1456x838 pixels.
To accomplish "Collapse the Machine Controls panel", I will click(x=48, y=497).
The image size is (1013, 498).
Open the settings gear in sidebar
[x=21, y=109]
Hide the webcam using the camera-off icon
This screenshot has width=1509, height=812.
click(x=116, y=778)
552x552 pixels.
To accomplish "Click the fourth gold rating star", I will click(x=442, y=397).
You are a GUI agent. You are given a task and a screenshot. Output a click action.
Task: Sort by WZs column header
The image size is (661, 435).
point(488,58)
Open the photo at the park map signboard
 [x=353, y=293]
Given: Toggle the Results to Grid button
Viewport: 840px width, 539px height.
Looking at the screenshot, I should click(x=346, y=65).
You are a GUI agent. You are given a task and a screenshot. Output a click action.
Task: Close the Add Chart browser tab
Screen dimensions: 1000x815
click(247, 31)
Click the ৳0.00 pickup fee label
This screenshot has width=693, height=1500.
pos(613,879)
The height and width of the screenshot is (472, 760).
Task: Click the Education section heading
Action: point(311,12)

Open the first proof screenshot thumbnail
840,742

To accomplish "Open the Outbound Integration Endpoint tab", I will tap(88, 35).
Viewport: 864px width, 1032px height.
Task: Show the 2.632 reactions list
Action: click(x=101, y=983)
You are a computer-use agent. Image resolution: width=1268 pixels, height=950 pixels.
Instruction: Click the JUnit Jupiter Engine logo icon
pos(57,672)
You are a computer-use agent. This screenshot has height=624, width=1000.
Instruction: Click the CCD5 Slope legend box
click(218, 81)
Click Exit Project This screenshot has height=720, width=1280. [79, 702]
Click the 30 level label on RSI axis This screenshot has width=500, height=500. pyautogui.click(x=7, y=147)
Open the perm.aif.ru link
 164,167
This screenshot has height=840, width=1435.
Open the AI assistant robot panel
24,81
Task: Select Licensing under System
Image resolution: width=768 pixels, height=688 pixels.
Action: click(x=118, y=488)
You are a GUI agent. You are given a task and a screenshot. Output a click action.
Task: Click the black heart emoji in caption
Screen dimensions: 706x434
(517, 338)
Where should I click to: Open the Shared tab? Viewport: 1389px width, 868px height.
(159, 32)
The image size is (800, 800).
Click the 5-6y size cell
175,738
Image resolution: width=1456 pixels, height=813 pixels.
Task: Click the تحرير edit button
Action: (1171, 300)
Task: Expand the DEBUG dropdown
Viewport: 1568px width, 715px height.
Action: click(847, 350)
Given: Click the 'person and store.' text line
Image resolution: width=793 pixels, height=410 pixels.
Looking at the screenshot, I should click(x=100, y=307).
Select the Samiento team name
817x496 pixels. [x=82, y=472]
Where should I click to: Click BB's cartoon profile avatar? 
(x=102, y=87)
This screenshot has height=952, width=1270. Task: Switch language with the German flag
____
REQUEST
Starting at the row that contains "Where should I click to: Click" and continuing through the last row, write those rows out again with "German" swapped for "French" and nothing else changed.

ANSWER TO THE TASK
Where should I click to: Click BB's cartoon profile avatar? 
(x=102, y=87)
This screenshot has height=952, width=1270. Task: Switch language with the French flag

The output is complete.